Your assignment
The entries below are to be duplicated exactly, with nothing left out.

(Supplied entries begins)

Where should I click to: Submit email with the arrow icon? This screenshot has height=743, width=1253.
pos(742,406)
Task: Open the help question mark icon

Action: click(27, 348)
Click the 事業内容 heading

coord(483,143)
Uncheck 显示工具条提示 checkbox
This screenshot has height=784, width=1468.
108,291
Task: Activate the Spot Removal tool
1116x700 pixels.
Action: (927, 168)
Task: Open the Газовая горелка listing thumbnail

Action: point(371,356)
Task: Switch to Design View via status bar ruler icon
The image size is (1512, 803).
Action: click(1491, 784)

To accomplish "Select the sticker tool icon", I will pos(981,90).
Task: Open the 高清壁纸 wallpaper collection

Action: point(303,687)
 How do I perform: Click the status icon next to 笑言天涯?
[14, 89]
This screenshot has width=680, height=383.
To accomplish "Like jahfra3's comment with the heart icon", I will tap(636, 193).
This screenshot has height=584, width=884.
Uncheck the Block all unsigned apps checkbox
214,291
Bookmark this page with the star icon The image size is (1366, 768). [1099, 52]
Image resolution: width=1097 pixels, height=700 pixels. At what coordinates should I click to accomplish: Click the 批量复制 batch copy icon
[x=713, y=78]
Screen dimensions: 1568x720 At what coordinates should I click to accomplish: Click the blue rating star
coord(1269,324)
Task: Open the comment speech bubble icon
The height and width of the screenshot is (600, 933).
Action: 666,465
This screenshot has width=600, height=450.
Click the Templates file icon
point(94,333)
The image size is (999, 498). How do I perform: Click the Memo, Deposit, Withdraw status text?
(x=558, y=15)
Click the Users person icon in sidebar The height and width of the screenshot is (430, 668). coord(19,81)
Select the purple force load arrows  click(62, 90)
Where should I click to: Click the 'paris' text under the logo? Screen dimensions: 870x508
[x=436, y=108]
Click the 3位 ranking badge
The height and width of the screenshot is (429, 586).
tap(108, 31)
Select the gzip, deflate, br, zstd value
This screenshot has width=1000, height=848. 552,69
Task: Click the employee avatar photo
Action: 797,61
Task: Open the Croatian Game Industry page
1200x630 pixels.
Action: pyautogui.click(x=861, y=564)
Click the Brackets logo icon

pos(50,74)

(Supplied entries ends)

The answer
Where should I click to: Submit email with the arrow icon? This screenshot has height=743, width=1253.
pos(742,406)
Task: Open the help question mark icon

Action: click(27, 348)
Click the 事業内容 heading

coord(483,143)
Uncheck 显示工具条提示 checkbox
This screenshot has height=784, width=1468.
108,291
Task: Activate the Spot Removal tool
1116x700 pixels.
Action: (927, 168)
Task: Open the Газовая горелка listing thumbnail

Action: point(371,356)
Task: Switch to Design View via status bar ruler icon
The image size is (1512, 803).
Action: click(1491, 784)

To accomplish "Select the sticker tool icon", I will pos(981,90).
Task: Open the 高清壁纸 wallpaper collection

Action: point(303,687)
 How do I perform: Click the status icon next to 笑言天涯?
[14, 89]
This screenshot has width=680, height=383.
To accomplish "Like jahfra3's comment with the heart icon", I will tap(636, 193).
This screenshot has height=584, width=884.
Uncheck the Block all unsigned apps checkbox
214,291
Bookmark this page with the star icon The image size is (1366, 768). [1099, 52]
Image resolution: width=1097 pixels, height=700 pixels. At what coordinates should I click to accomplish: Click the 批量复制 batch copy icon
[x=713, y=78]
Screen dimensions: 1568x720 At what coordinates should I click to accomplish: Click the blue rating star
coord(1269,324)
Task: Open the comment speech bubble icon
The height and width of the screenshot is (600, 933).
Action: 666,465
This screenshot has width=600, height=450.
Click the Templates file icon
point(94,333)
The image size is (999, 498). How do I perform: Click the Memo, Deposit, Withdraw status text?
(x=558, y=15)
Click the Users person icon in sidebar The height and width of the screenshot is (430, 668). coord(19,81)
Select the purple force load arrows  click(62, 90)
Where should I click to: Click the 'paris' text under the logo? Screen dimensions: 870x508
[x=436, y=108]
Click the 3位 ranking badge
The height and width of the screenshot is (429, 586).
tap(108, 31)
Select the gzip, deflate, br, zstd value
This screenshot has width=1000, height=848. 552,69
Task: Click the employee avatar photo
Action: 797,61
Task: Open the Croatian Game Industry page
1200x630 pixels.
Action: pyautogui.click(x=861, y=564)
Click the Brackets logo icon

pos(50,74)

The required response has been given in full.